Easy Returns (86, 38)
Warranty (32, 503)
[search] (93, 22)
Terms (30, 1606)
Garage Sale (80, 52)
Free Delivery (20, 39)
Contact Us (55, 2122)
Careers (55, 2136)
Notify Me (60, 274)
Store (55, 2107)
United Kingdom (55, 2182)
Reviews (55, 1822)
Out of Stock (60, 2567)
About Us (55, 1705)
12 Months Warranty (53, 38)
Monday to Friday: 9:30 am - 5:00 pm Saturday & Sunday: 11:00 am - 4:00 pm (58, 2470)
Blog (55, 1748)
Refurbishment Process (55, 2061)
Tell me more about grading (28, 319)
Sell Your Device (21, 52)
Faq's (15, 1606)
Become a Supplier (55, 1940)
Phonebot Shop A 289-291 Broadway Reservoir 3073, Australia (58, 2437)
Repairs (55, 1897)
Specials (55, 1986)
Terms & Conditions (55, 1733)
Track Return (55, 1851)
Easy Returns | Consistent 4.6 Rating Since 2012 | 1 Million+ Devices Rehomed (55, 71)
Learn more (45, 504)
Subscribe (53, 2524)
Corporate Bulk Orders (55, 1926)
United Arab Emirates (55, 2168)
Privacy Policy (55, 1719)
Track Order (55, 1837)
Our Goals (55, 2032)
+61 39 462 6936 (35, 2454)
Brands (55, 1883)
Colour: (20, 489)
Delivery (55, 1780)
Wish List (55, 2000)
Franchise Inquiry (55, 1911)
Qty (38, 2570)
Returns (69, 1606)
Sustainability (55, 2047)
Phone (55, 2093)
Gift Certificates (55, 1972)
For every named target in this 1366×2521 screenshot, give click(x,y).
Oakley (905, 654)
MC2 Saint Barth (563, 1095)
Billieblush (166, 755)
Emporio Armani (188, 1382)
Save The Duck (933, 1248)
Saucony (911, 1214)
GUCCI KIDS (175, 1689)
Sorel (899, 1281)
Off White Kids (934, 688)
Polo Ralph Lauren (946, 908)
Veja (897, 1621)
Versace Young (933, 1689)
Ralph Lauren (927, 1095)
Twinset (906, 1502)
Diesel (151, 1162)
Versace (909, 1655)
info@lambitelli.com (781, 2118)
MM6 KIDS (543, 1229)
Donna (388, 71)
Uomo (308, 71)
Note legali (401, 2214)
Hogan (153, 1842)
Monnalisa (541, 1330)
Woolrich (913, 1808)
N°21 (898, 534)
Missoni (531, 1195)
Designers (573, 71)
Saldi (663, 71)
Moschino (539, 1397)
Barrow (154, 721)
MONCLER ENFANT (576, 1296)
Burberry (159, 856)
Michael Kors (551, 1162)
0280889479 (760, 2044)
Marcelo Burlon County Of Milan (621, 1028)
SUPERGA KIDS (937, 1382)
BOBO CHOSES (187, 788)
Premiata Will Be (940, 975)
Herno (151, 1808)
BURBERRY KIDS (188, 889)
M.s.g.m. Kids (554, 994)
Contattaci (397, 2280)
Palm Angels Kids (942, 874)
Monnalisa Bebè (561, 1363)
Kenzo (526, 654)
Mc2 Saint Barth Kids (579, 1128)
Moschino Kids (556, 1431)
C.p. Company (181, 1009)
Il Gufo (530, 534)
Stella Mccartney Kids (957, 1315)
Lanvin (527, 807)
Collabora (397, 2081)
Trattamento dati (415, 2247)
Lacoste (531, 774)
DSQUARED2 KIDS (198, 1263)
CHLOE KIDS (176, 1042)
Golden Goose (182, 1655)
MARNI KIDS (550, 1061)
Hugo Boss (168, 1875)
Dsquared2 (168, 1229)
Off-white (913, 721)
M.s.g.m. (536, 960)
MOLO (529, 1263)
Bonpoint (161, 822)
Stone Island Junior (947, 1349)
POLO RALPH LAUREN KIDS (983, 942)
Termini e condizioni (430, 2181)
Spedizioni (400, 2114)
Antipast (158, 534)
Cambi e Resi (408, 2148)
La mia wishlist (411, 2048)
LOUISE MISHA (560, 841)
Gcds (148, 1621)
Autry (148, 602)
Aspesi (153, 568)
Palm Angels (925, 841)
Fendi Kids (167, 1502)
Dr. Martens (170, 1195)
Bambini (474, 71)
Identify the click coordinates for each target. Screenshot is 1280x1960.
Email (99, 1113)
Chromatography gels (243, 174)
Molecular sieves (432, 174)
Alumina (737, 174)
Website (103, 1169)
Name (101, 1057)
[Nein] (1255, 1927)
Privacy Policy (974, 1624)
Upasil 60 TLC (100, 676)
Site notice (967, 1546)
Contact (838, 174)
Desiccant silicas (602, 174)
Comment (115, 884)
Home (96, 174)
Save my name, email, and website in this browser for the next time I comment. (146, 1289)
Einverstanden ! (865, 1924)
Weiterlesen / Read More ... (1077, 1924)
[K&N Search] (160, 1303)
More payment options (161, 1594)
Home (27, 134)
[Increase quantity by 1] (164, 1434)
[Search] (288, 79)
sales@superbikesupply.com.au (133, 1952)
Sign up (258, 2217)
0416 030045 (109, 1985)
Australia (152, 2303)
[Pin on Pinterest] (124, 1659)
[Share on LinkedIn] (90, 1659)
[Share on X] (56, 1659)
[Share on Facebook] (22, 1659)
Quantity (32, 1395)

§ Brief
Without omission, return all of the records exactly as given.

§ Result of this exercise
Easy Returns (86, 38)
Warranty (32, 503)
[search] (93, 22)
Terms (30, 1606)
Garage Sale (80, 52)
Free Delivery (20, 39)
Contact Us (55, 2122)
Careers (55, 2136)
Notify Me (60, 274)
Store (55, 2107)
United Kingdom (55, 2182)
Reviews (55, 1822)
Out of Stock (60, 2567)
About Us (55, 1705)
12 Months Warranty (53, 38)
Monday to Friday: 9:30 am - 5:00 pm Saturday & Sunday: 11:00 am - 4:00 pm (58, 2470)
Blog (55, 1748)
Refurbishment Process (55, 2061)
Tell me more about grading (28, 319)
Sell Your Device (21, 52)
Faq's (15, 1606)
Become a Supplier (55, 1940)
Phonebot Shop A 289-291 Broadway Reservoir 3073, Australia (58, 2437)
Repairs (55, 1897)
Specials (55, 1986)
Terms & Conditions (55, 1733)
Track Return (55, 1851)
Easy Returns | Consistent 4.6 Rating Since 2012 | 1 Million+ Devices Rehomed (55, 71)
Learn more (45, 504)
Subscribe (53, 2524)
Corporate Bulk Orders (55, 1926)
United Arab Emirates (55, 2168)
Privacy Policy (55, 1719)
Track Order (55, 1837)
Our Goals (55, 2032)
+61 39 462 6936 (35, 2454)
Brands (55, 1883)
Colour: (20, 489)
Delivery (55, 1780)
Wish List (55, 2000)
Franchise Inquiry (55, 1911)
Qty (38, 2570)
Returns (69, 1606)
Sustainability (55, 2047)
Phone (55, 2093)
Gift Certificates (55, 1972)
For every named target in this 1366×2521 screenshot, give click(x,y).
Oakley (905, 654)
MC2 Saint Barth (563, 1095)
Billieblush (166, 755)
Emporio Armani (188, 1382)
Save The Duck (933, 1248)
Saucony (911, 1214)
GUCCI KIDS (175, 1689)
Sorel (899, 1281)
Off White Kids (934, 688)
Polo Ralph Lauren (946, 908)
Veja (897, 1621)
Versace Young (933, 1689)
Ralph Lauren (927, 1095)
Twinset (906, 1502)
Diesel (151, 1162)
Versace (909, 1655)
info@lambitelli.com (781, 2118)
MM6 KIDS (543, 1229)
Donna (388, 71)
Uomo (308, 71)
Note legali (401, 2214)
Hogan (153, 1842)
Monnalisa (541, 1330)
Woolrich (913, 1808)
N°21 (898, 534)
Missoni (531, 1195)
Designers (573, 71)
Saldi (663, 71)
Moschino (539, 1397)
Barrow (154, 721)
MONCLER ENFANT (576, 1296)
Burberry (159, 856)
Michael Kors (551, 1162)
0280889479 (760, 2044)
Marcelo Burlon County Of Milan (621, 1028)
SUPERGA KIDS (937, 1382)
BOBO CHOSES (187, 788)
Premiata Will Be (940, 975)
Herno (151, 1808)
BURBERRY KIDS (188, 889)
M.s.g.m. Kids (554, 994)
Contattaci (397, 2280)
Palm Angels Kids (942, 874)
Monnalisa Bebè (561, 1363)
Kenzo (526, 654)
Mc2 Saint Barth Kids (579, 1128)
Moschino Kids (556, 1431)
C.p. Company (181, 1009)
Il Gufo (530, 534)
Stella Mccartney Kids (957, 1315)
Lanvin (527, 807)
Collabora (397, 2081)
Trattamento dati (415, 2247)
Lacoste (531, 774)
DSQUARED2 KIDS (198, 1263)
CHLOE KIDS (176, 1042)
Golden Goose (182, 1655)
MARNI KIDS (550, 1061)
Hugo Boss (168, 1875)
Dsquared2 (168, 1229)
Off-white (913, 721)
M.s.g.m. (536, 960)
MOLO (529, 1263)
Bonpoint (161, 822)
Stone Island Junior (947, 1349)
POLO RALPH LAUREN KIDS (983, 942)
Termini e condizioni (430, 2181)
Spedizioni (400, 2114)
Antipast (158, 534)
Cambi e Resi (408, 2148)
La mia wishlist (411, 2048)
LOUISE MISHA (560, 841)
Gcds (148, 1621)
Autry (148, 602)
Aspesi (153, 568)
Palm Angels (925, 841)
Fendi Kids (167, 1502)
Dr. Martens (170, 1195)
Bambini (474, 71)
Identify the click coordinates for each target. Screenshot is 1280x1960.
Email (99, 1113)
Chromatography gels (243, 174)
Molecular sieves (432, 174)
Alumina (737, 174)
Website (103, 1169)
Name (101, 1057)
[Nein] (1255, 1927)
Privacy Policy (974, 1624)
Upasil 60 TLC (100, 676)
Site notice (967, 1546)
Contact (838, 174)
Desiccant silicas (602, 174)
Comment (115, 884)
Home (96, 174)
Save my name, email, and website in this browser for the next time I comment. (146, 1289)
Einverstanden ! (865, 1924)
Weiterlesen / Read More ... (1077, 1924)
[K&N Search] (160, 1303)
More payment options (161, 1594)
Home (27, 134)
[Increase quantity by 1] (164, 1434)
[Search] (288, 79)
sales@superbikesupply.com.au (133, 1952)
Sign up (258, 2217)
0416 030045 (109, 1985)
Australia (152, 2303)
[Pin on Pinterest] (124, 1659)
[Share on LinkedIn] (90, 1659)
[Share on X] (56, 1659)
[Share on Facebook] (22, 1659)
Quantity (32, 1395)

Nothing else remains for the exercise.